Models¶

ab/sound-id ships four model adapters. They all implement the same protocol: given an audio array, sample rate, and a yes/no prompt, return a free-text answer that the runner parses with audiobench.probes.parse_yes_no.

Adapter	Where it runs	Notes
`heuristic-v0`	CPU, bundled	Strong bundled baseline. Deterministic spectral matcher; no weights, no network.
`heuristic-weak`	CPU, bundled	Deliberately weaker variant of `heuristic-v0`, so `audiobench compare` has something to show out of the box.
`clap-base`	CPU, lazy import	LAION-CLAP zero-shot. Requires `pip install laion-clap`. First run downloads weights.
`qwen2-audio-7b`	GPU local or remote endpoint	Qwen2-Audio-Instruct via HuggingFace `transformers`. ~16 GB VRAM locally; remote API mode runs anywhere.

ab/asr-robust and ab/asr-hallucination use a transcription protocol (not yes/no) and currently ship whisper-tiny and friends from openai-whisper.

ASR adapters may return either:

a transcript string (legacy contract), or
a mapping with transcript plus optional latency_ms, cost_usd, error.

How the bundled heuristics work¶

The bundled heuristics aren't ML models — they're a deterministic spectral matcher. They exist so audiobench runs end-to-end on a fresh laptop with no GPU, no weight downloads, and no network. The algorithm:

Fingerprint the input audio. Pad to the next power of two, take an FFT, and bin power into 24 log-spaced frequency bands from 50 Hz to 7.5 kHz. Apply log1p to compress dynamic range and L2-normalize. The result is a 24-D unit vector that captures the audio's spectral shape.
Pre-compute one fingerprint per known label by running the same recipe on the canonical procedural clip for each of the demo pack's 10 labels. These reference fingerprints are built once at import time.
Score the probe. For a question "Do you hear a {label}?", compute the cosine similarity between the input fingerprint and the reference for {label} (target_score), and the mean cosine similarity to every other known label (baseline). The decision metric is the discriminative margin margin = target_score − baseline. Using a margin (rather than the raw similarity) keeps false positives down: in a quad mixture every reference still has decent absolute similarity, but only the components that are actually present beat the rest by a clear margin.
Threshold the margin. Answer "yes" if margin >= margin_threshold, else "no".

Bring your own adapter¶

To see model ids available to your current environment:

audiobench list-models

For protocol details and plugin entry points, see Bring your own model.

The two adapters differ only in two parameters:

	`margin_threshold`	`noise_amplitude`
`heuristic-v0`	`0.20`	`0.0`
`heuristic-weak`	`0.30`	`0.10`

A higher margin_threshold makes the model more conservative: it answers "yes" only when the target label's match clearly stands out from every other reference. heuristic-weak's 0.30 is well above the typical margin for a true positive in a quad mixture, so it misses many components there — that's the recall hit you'll see in compare.

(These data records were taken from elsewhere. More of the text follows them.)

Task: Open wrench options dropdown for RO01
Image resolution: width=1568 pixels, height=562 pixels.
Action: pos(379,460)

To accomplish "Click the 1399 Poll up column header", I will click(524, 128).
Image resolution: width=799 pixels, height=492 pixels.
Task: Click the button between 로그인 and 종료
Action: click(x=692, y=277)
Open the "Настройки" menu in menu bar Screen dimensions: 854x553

A non-zero noise_amplitude adds a small per-decision jitter (±0.10 here, deterministically derived from a SHA-1 of the label, margin, and audio length, so runs are still reproducible). This lets heuristic-weak flip near-threshold decisions, simulating a noisy classifier without breaking the run hash.

Because both heuristics are pure functions of the audio fingerprint and the prompt, they're CPU-only, deterministic, and finish a full --profile demo-fast run in well under a second. They're not meant to be competitive with CLAP or Qwen2-Audio — they're meant to make the harness honestly demonstrable on its own.

Adding your own adapter¶

Drop a new module in src/audiobench/models/. Implement the AudioLLMAdapter protocol:

class AudioLLMAdapter(Protocol):
    name: str
    def answer(self, audio: np.ndarray, sample_rate: int, prompt: str) -> str: ...

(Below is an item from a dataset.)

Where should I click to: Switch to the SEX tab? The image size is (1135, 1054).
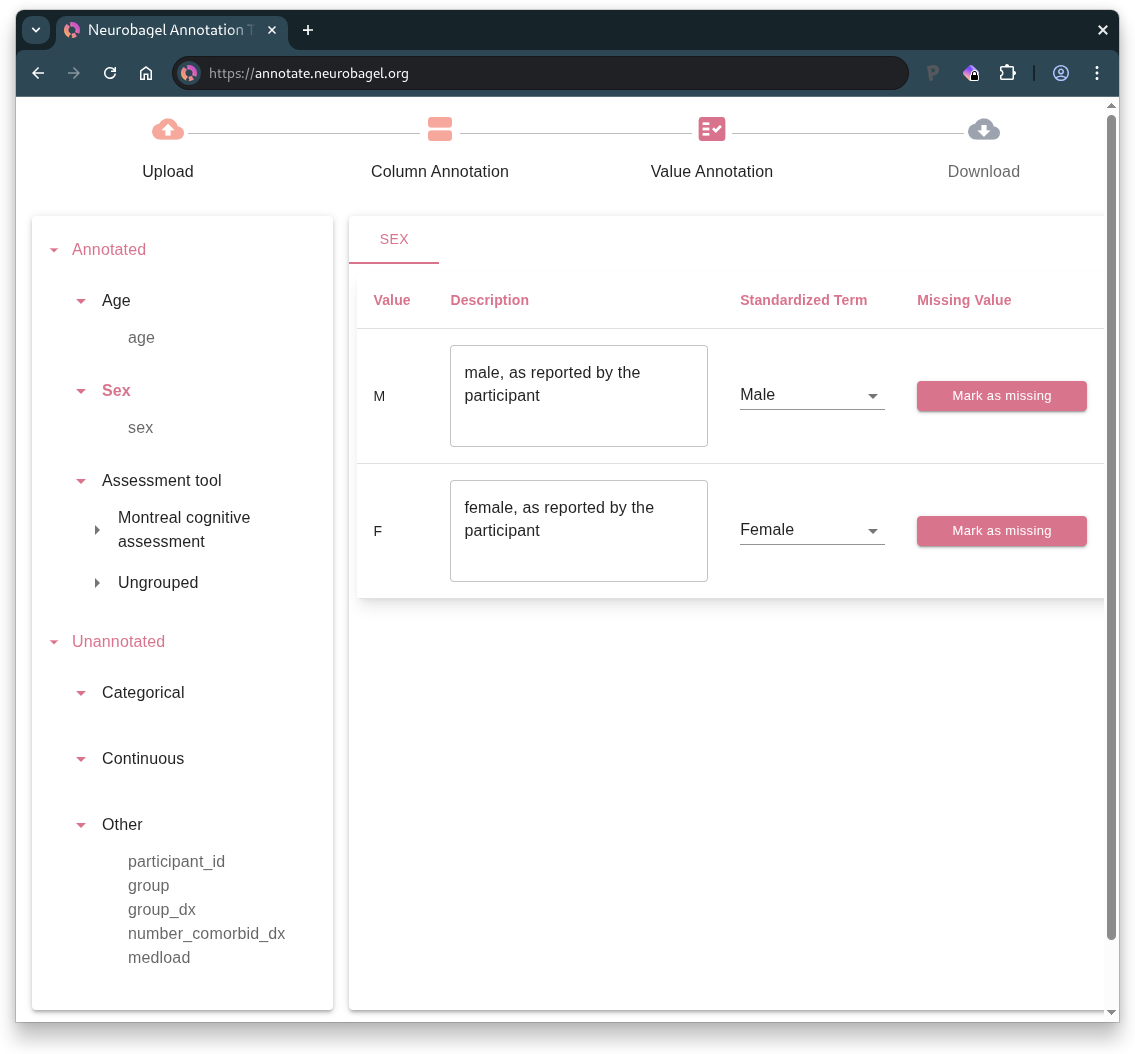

Then register it in src/audiobench/models/registry.py:

def _make_my_model() -> AudioLLMAdapter:
    from audiobench.models.my_model import MyAdapter
    return MyAdapter()

_FACTORIES["my-model-name"] = _make_my_model

Heavy imports (torch, transformers, network calls) should live inside the factory or the adapter constructor, not at module top level. The CLI startup imports the registry eagerly, so a torch import at the top of your adapter module slows down every audiobench --help.